When Lazydays’ sales expert Bill McVey returns to the paddock of the Firestone Grand Prix of St. Petersburg on Saturday, March 27, he will be promoting a different product. As one of the race’s original founders, instead of negotiating television and racing contracts, greeting celebrities and making deals with city officials, amidst the revving engines and aircraft-like cars, McVey will be showing off the Entegra Anthem and Dynamax DX3 luxury motor homes on racers’ alley.
McVey says he is displaying the two motorhomes, worth about $400 thousand each, because they are preferred by newer race-car drivers. He also hopes to attract some regular race fans.
He recalls falling in love with racing while working for Tampa’s Channel 13. “I was a University of South Florida student in 1967 and one of the local guys was racing and there was no TV coverage,” McVey said. So, he called and complained. The station invited him to come down and gave him a camera to cover racing events for them.

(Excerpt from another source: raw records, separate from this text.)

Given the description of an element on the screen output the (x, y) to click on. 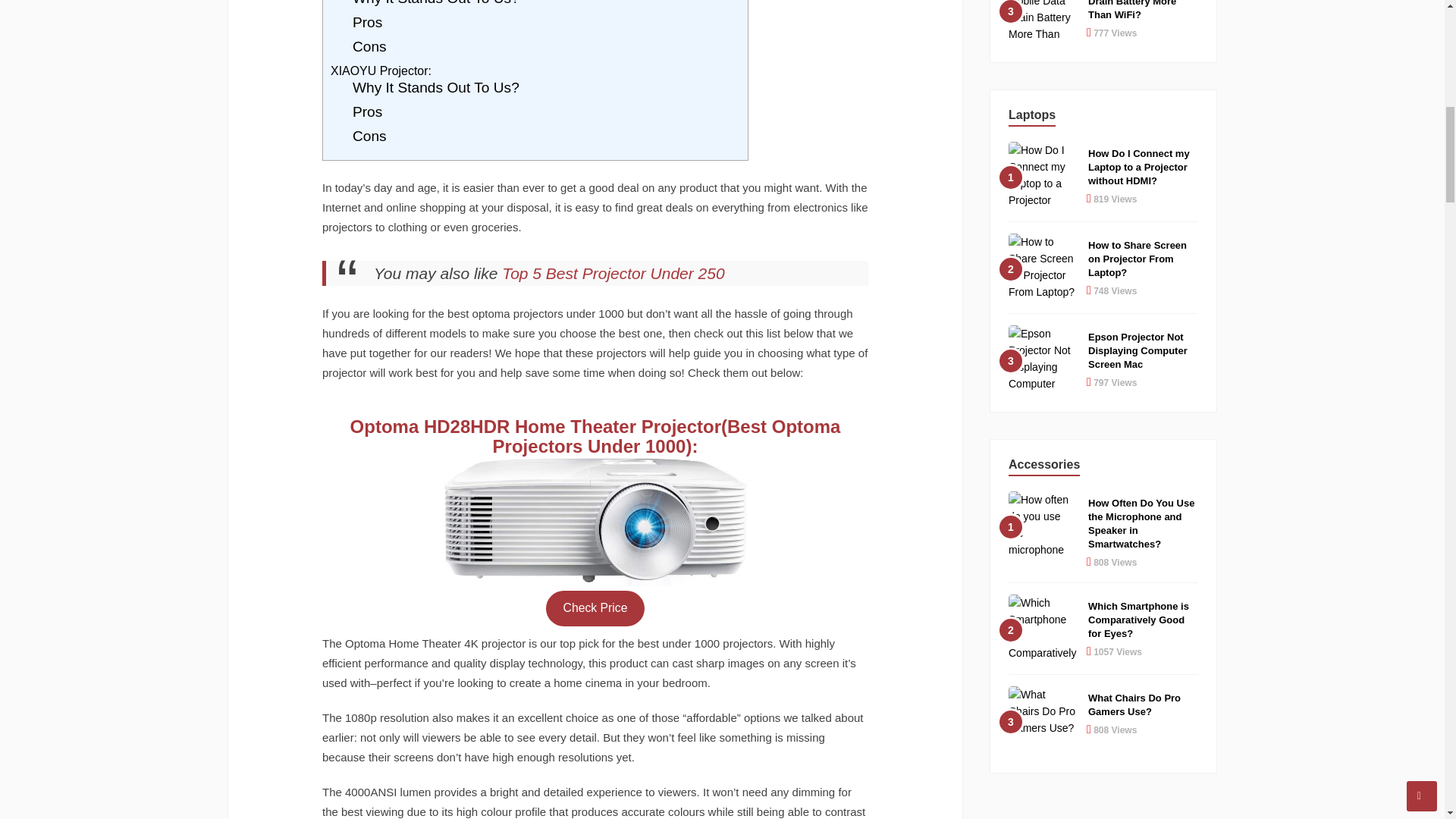
Top 5 Best Projector Under 250 (612, 272)
Why It Stands Out To Us? (435, 87)
Cons (369, 135)
Check Price (595, 608)
Pros (366, 111)
Pros (366, 22)
Cons (369, 46)
XIAOYU Projector: (380, 70)
Why It Stands Out To Us? (435, 2)
Given the description of an element on the screen output the (x, y) to click on. 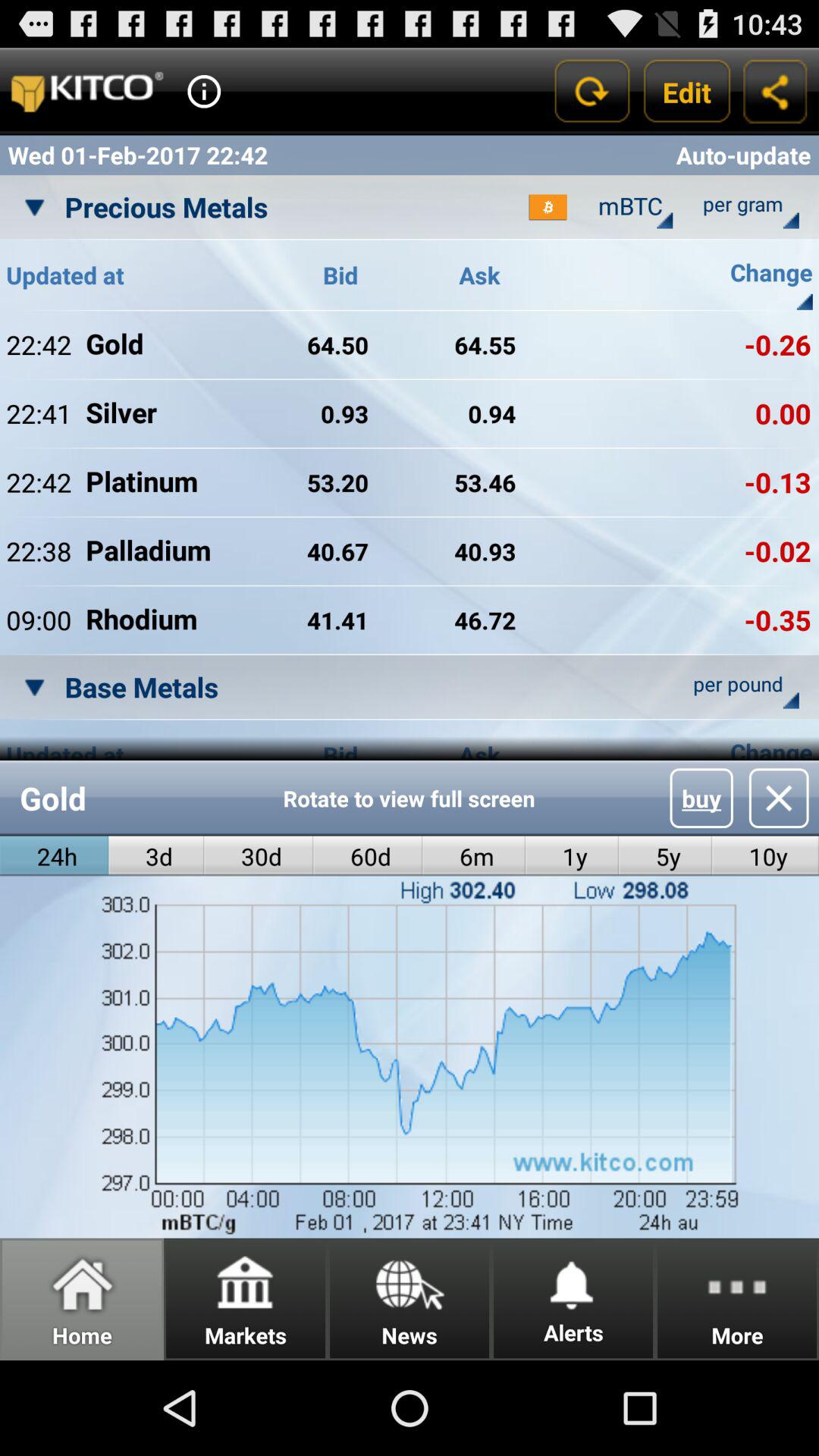
choose 1y radio button (571, 856)
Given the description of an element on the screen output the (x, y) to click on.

McVey followed racing, worked as a salesman, and owned a car dealership before getting behind the wheel to win his first race at the Tri-City Corvette Club – Two Miles of Sebring on May 31, 1970.
“It was great!” McVey said. “It was in a BMW.”

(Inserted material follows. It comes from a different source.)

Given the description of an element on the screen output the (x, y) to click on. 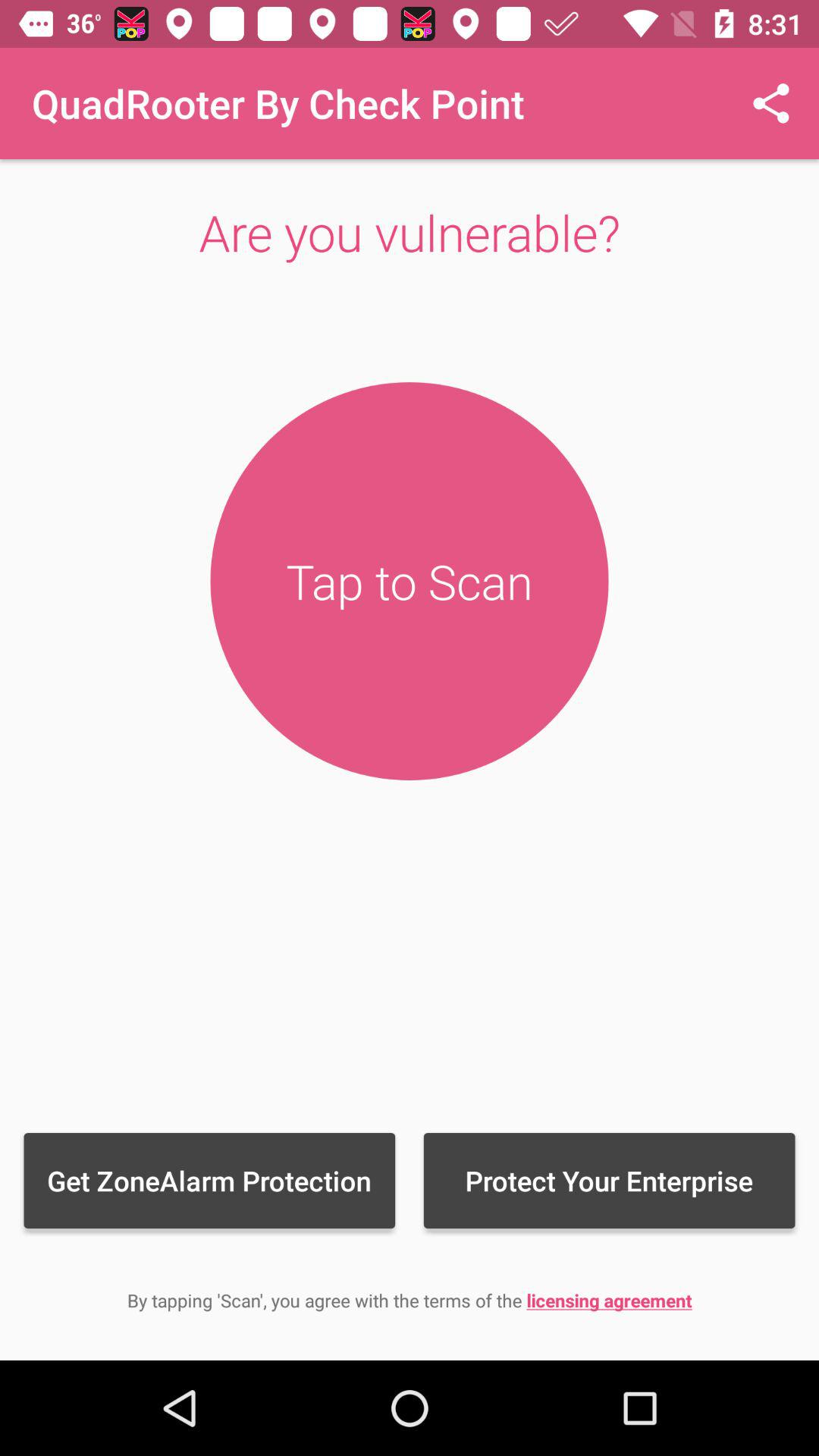
scan button (409, 581)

Two years later, he won his first professional race on that same track in Formula Ford pro race on March 18, 1972.
With his victories under his belt and a strong desire to bring racing to Tampa Bay, McVey, along with friend Mike Briggs, approached St. Petersburg city officials about having an Indy – type race through the streets of St. Petersburg. Tampa had said no, saying that Gasparilla was the one big event it could handle at the time.
Despite having the St. Petersburg mayor refuse to see them, the two men managed to convince the majority of city council. “I never had my hands sweat so much,” he told the St. Petersburg Times after the council’s 5-4 vote. But standing in front of City Hall in the bright sunshine, McVey was all confidence as he faced TV cameras and said:
“We have a race. The race is on.”
According to the St. Petersburg Evening Independent, the city was estimated to realize between $10 and $20 million in economic benefits from hotels, restaurants and other stores. McVey says that total reached nearly $50 million after the racing ended.
In 1985, the first race course went around the Bayfront Center and Al Lang Field and then out to The Pier. McVey says he drove a Camaro in the main race that first year and was the first person to shake the hand of Willy T. Ribbs after he won the inaugural event.
McVey still attends the race, even though he is no longer involved.
“I feel proud,” he said. “I feel like it’s a legacy. It helped turn the corner on people seeing what beauty the city has. Last year I walked around and thought ‘This was my idea and my dream.’ And I feel grateful for those that helped get us there.
As for being a sales expert at Lazydays for 18 years, “It’s a rewarding career that helps a lot of people who worked all their lives to fulfill dreams,” McVey said.